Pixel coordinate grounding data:
━━━━━━━━━━━━━━━━━━━━━━━━━━━━━━
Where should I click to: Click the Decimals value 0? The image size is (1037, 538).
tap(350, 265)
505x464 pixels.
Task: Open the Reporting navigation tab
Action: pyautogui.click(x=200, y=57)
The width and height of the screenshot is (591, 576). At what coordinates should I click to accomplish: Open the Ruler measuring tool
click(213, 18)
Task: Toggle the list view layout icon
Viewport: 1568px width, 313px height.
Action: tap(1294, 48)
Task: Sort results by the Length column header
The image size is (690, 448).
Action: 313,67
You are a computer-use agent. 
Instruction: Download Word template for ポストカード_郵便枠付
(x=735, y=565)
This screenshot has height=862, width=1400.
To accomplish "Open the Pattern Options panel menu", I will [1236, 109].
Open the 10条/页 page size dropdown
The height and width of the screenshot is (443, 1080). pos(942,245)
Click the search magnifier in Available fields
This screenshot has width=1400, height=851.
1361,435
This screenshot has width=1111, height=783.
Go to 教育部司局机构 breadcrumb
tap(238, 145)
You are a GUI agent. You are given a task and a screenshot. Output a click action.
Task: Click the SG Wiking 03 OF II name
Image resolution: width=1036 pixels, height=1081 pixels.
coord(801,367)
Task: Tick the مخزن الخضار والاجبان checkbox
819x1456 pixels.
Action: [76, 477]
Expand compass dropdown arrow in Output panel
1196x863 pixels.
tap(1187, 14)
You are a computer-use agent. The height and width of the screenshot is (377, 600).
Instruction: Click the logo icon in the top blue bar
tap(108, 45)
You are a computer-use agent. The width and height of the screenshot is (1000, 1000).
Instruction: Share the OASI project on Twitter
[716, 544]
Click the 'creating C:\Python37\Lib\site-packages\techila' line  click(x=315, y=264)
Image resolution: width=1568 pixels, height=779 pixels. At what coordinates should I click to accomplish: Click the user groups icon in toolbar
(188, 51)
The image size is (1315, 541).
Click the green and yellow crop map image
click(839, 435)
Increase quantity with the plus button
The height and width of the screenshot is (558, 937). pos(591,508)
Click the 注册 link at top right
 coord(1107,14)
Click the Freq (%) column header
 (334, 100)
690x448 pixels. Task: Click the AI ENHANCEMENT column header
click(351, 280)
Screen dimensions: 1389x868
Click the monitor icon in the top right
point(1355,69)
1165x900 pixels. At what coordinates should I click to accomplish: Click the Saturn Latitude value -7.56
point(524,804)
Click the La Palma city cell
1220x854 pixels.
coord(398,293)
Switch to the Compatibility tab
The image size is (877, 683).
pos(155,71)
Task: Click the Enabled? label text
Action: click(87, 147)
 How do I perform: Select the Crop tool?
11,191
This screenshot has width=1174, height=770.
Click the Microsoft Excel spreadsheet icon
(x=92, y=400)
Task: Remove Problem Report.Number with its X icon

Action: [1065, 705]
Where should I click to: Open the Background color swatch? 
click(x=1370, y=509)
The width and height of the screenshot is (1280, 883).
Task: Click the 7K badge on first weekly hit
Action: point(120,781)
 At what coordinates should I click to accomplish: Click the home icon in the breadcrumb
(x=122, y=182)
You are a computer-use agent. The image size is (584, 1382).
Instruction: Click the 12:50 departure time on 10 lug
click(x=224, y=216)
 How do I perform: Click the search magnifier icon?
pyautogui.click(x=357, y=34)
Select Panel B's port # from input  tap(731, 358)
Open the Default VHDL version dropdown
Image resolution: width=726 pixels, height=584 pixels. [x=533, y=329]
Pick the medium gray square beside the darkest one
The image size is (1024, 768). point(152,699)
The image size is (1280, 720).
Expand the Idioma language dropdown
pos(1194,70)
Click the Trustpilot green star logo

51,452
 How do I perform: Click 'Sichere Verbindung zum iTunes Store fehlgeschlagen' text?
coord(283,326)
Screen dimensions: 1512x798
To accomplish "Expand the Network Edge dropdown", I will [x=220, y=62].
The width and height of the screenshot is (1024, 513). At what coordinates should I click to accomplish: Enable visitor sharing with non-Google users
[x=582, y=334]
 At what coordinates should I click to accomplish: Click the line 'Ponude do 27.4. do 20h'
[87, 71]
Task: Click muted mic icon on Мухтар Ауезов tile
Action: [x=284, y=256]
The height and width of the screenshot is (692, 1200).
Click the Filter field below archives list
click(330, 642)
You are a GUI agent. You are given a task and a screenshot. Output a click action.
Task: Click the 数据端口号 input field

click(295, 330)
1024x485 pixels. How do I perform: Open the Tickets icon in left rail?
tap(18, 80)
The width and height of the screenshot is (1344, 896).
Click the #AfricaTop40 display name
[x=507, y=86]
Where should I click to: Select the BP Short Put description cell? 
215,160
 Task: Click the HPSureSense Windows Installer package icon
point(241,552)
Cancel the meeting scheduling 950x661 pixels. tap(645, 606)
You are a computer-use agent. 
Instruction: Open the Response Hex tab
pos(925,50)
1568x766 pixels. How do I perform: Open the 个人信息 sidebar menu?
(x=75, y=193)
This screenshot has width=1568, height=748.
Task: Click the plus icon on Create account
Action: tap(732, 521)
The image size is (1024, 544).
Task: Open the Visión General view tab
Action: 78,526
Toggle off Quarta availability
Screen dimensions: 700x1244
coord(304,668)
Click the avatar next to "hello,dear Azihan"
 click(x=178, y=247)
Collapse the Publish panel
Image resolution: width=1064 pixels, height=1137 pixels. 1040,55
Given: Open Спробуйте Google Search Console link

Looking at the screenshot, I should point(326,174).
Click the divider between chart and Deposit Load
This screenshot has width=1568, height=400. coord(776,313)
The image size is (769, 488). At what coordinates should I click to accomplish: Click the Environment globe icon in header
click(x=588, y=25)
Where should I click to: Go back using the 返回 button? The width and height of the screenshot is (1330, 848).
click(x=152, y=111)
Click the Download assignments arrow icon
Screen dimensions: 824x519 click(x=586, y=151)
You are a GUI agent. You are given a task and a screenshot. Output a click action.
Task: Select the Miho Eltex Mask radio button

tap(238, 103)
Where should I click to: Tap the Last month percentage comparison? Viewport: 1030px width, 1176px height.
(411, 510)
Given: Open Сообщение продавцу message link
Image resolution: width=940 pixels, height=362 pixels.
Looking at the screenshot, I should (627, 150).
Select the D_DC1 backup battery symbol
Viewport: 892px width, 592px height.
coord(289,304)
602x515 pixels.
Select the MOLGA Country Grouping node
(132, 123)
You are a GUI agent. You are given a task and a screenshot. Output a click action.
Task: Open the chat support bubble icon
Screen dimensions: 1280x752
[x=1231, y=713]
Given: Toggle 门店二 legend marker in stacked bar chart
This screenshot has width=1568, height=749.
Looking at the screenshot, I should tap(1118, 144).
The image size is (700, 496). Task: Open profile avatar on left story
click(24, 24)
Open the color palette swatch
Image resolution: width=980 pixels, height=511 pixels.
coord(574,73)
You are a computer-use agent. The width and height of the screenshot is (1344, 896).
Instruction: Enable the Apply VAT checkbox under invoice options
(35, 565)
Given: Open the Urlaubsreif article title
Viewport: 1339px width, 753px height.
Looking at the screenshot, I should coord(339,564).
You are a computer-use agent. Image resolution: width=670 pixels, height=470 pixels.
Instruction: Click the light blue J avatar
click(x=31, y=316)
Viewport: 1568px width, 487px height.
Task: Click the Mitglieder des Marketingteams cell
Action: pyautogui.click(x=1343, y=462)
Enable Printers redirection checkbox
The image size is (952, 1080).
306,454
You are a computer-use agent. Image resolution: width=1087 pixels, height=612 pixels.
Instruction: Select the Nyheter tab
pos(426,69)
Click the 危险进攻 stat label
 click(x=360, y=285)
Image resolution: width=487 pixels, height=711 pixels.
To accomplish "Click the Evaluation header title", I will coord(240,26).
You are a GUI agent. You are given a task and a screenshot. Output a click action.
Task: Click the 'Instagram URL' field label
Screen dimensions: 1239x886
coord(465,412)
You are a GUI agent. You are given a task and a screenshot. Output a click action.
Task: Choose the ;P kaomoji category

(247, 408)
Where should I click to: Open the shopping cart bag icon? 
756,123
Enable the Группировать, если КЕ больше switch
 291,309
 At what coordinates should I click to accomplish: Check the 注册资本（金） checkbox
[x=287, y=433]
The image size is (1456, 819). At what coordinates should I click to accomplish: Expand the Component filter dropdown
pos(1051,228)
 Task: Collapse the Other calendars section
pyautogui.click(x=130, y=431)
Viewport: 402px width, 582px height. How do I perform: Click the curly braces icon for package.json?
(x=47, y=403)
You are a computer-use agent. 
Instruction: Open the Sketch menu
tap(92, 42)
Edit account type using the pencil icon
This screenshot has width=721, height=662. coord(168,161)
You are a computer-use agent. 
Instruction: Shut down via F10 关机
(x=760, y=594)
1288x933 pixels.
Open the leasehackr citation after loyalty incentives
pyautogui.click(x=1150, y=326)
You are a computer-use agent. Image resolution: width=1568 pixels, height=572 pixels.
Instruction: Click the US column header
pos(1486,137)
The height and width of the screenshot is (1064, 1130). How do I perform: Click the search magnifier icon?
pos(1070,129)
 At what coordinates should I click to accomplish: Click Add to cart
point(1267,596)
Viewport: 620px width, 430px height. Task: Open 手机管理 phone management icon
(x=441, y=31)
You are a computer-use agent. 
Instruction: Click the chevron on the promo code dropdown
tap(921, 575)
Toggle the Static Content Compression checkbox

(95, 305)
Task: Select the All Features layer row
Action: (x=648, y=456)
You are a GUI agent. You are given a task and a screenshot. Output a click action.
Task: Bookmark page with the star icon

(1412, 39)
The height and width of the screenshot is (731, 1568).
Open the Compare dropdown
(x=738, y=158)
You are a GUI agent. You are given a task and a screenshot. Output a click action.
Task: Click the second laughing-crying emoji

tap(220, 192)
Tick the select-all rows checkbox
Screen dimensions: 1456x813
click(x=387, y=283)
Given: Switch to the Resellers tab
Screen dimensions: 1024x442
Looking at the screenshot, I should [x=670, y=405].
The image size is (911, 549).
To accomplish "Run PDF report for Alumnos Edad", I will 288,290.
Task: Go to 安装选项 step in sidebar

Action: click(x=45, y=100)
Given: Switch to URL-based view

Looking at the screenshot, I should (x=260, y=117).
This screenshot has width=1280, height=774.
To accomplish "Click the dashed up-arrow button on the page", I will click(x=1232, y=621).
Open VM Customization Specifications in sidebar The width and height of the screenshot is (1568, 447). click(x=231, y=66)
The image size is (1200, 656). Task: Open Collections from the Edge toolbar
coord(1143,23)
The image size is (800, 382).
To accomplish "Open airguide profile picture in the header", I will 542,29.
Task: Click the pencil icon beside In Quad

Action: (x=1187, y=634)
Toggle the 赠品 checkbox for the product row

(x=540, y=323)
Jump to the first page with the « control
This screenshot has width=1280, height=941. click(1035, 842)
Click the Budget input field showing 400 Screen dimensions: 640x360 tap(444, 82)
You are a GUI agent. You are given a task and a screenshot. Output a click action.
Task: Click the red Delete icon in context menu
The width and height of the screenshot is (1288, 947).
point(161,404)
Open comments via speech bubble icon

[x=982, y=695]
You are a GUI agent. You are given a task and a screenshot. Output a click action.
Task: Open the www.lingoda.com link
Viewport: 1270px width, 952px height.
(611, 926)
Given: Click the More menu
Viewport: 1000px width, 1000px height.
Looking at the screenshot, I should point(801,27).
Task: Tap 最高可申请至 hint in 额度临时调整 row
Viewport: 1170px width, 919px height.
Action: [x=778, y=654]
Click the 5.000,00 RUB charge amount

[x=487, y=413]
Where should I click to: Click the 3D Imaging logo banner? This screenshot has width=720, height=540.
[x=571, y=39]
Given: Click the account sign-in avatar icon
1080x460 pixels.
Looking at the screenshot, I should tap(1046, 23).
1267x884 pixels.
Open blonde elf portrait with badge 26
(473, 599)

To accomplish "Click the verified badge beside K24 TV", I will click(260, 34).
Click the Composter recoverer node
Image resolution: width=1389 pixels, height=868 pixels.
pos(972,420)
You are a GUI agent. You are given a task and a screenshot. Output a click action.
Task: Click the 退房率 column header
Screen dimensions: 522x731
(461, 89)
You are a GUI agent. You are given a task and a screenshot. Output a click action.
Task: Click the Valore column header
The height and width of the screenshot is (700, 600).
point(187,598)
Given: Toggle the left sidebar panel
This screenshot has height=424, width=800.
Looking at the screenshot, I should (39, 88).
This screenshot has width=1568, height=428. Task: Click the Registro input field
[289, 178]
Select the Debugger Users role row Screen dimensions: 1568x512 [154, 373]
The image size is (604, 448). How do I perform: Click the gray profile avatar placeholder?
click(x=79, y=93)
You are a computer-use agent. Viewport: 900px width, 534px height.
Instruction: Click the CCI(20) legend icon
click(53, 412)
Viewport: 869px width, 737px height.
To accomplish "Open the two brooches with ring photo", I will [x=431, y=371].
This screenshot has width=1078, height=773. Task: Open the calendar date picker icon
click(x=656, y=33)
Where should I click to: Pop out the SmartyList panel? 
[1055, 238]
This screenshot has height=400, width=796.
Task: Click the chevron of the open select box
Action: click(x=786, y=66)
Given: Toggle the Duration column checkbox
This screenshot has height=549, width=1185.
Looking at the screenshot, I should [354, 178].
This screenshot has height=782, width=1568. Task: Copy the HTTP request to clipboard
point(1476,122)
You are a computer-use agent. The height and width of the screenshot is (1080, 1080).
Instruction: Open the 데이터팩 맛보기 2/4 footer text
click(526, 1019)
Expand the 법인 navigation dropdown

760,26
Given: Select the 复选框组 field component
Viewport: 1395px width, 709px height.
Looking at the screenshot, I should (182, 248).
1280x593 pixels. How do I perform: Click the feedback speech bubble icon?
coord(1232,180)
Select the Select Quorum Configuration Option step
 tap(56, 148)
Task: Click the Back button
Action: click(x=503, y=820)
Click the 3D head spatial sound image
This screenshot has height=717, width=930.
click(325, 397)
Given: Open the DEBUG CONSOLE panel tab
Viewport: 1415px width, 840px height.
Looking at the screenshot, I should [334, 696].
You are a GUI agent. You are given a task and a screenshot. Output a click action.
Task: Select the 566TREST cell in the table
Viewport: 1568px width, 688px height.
━━━━━━━━━━━━━━━━━━━━━━━━━━━━━━
◆ **Assignment**
Repeat exactly the lines above, starting with the first line of the records and finishing with the line holding "Task: Click the SG Wiking 03 OF II name". Add no other line.

◆ **Exercise answer**
Where should I click to: Click the Decimals value 0? The image size is (1037, 538).
tap(350, 265)
505x464 pixels.
Task: Open the Reporting navigation tab
Action: pyautogui.click(x=200, y=57)
The width and height of the screenshot is (591, 576). At what coordinates should I click to accomplish: Open the Ruler measuring tool
click(213, 18)
Task: Toggle the list view layout icon
Viewport: 1568px width, 313px height.
Action: tap(1294, 48)
Task: Sort results by the Length column header
The image size is (690, 448).
Action: 313,67
You are a computer-use agent. 
Instruction: Download Word template for ポストカード_郵便枠付
(x=735, y=565)
This screenshot has height=862, width=1400.
To accomplish "Open the Pattern Options panel menu", I will [1236, 109].
Open the 10条/页 page size dropdown
The height and width of the screenshot is (443, 1080). pos(942,245)
Click the search magnifier in Available fields
This screenshot has width=1400, height=851.
1361,435
This screenshot has width=1111, height=783.
Go to 教育部司局机构 breadcrumb
tap(238, 145)
You are a GUI agent. You are given a task and a screenshot. Output a click action.
Task: Click the SG Wiking 03 OF II name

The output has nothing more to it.